A few weeks ago, you started exercising for the first time in your life. While you’ve been putting forth the effort to go to the gym a few days each week, you are disappointed with your results so far. You just seemingly don’t have the energy required to power through your workouts. If this scenario sounds familiar, you may need to jumpstart your exercise routine with some energizing snacks. The following 6 foods are all good pre-workout options.
6 Snacks to Jumpstart Your Exercise Routine
Out of all of the snacking options in the universe, the banana is perhaps the best pre-workout choice available at the supermarket. The banana is a fast-acting carbohydrate. This type of carbohydrate is easy for your body to digest; therefore, it fuels your body with energy quickly. A banana usually averages around 30 grams of carbohydrates. This sweet, yellow fruit is also a great source of potassium. During an exercise routine, potassium helps sustain your nerve function and muscle. Eating a banana before you jump on the treadmill will also help you stay hydrated during your workout.
Recently, Greek yogurt has exploded in popularity. Your local supermarket shelf is probably loaded with multiple varieties of this healthy snack food. For workout purposes, Greek yogurt is superior to regular yogurt because it typically contains:
- Half the sugar of regular yogurt
- Double the protein of regular yogurt
When shopping for this dairy treat, look for plain Greek yogurt without added sugars. If you’re not a fan of plain yogurt, consider mixing in some:
Sweet Potato and Chicken Breast
Perhaps you typically work out after lunch or dinner. If you exercise after mealtime, you need to consume foods that will provide you with energy without unsettling your stomach. Pairing a sweet potato with a chicken breast is a good choice. The sweet potato is a good source of complex carbohydrates that will give you the energy necessary for a good workout. To add more taste, skip the butter and top your sweet potato with cinnamon instead. The chicken will provide you with the necessary protein for muscle repair after your exercise routine. Always choose grilled, baked, broiled, or boiled chicken breasts instead of fried ones.
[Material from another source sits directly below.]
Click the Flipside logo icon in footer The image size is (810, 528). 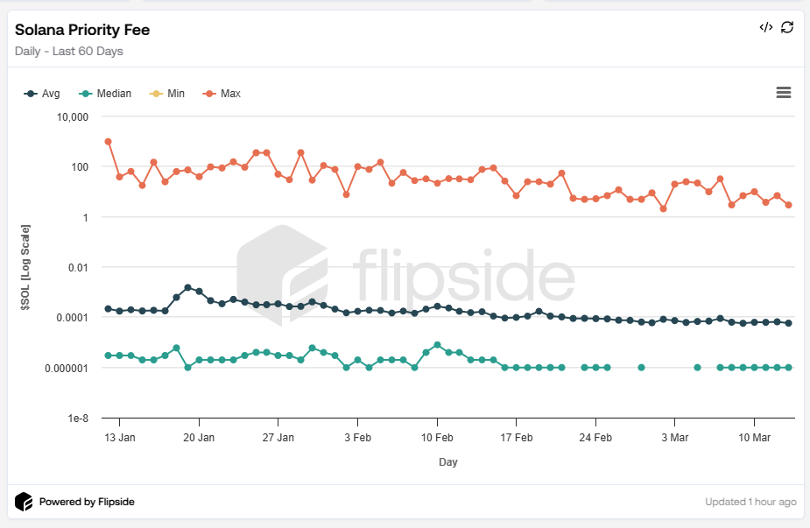pos(24,502)
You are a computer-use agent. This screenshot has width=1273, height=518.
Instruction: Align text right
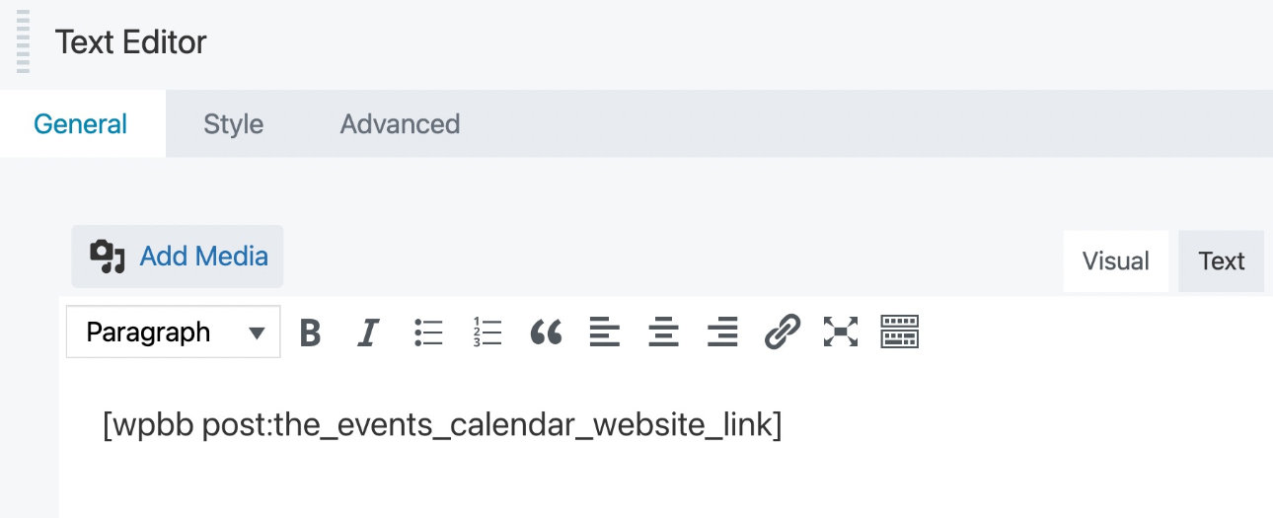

If you’re a vegetarian or trying to limit your meat consumption, consider snacking on some chickpeas before heading to the gym. They are loaded with protein and healthy carbohydrates. For a quick snack, rinse a serving of chickpeas and drizzle some lemon juice on them.
If you like to work out in the morning, you may want to try some oatmeal for breakfast. Oatmeal is packed with fiber. This substance causes carbohydrates to be released into your bloodstream slowly. This slow release of carbohydrates can provide you with energy during the entirety of your workout. When shopping for oatmeal, consider selecting slow cooking oats. Add some cinnamon and raisons for added sweetness.
Eggs are also a good pre-workout option. However, you may want to stick to eating only the whites of eggs before exercising. According to Rob Franklin, “The fat in egg yolks is metabolized slowly and therefore is likely to make you feel bloated and sluggish during your workout, so egg whites are a much better pre-workout option. A single egg white provides around 4 grams of protein and no fat.”
For some people, a lack of energy is the biggest obstacle to working out. Thankfully, you can remedy this problem by eating the right snacks before your exercise routine. If your energy levels have been nonexistent when working out lately, grab one or more of the aforementioned 6 food items before heading to gym.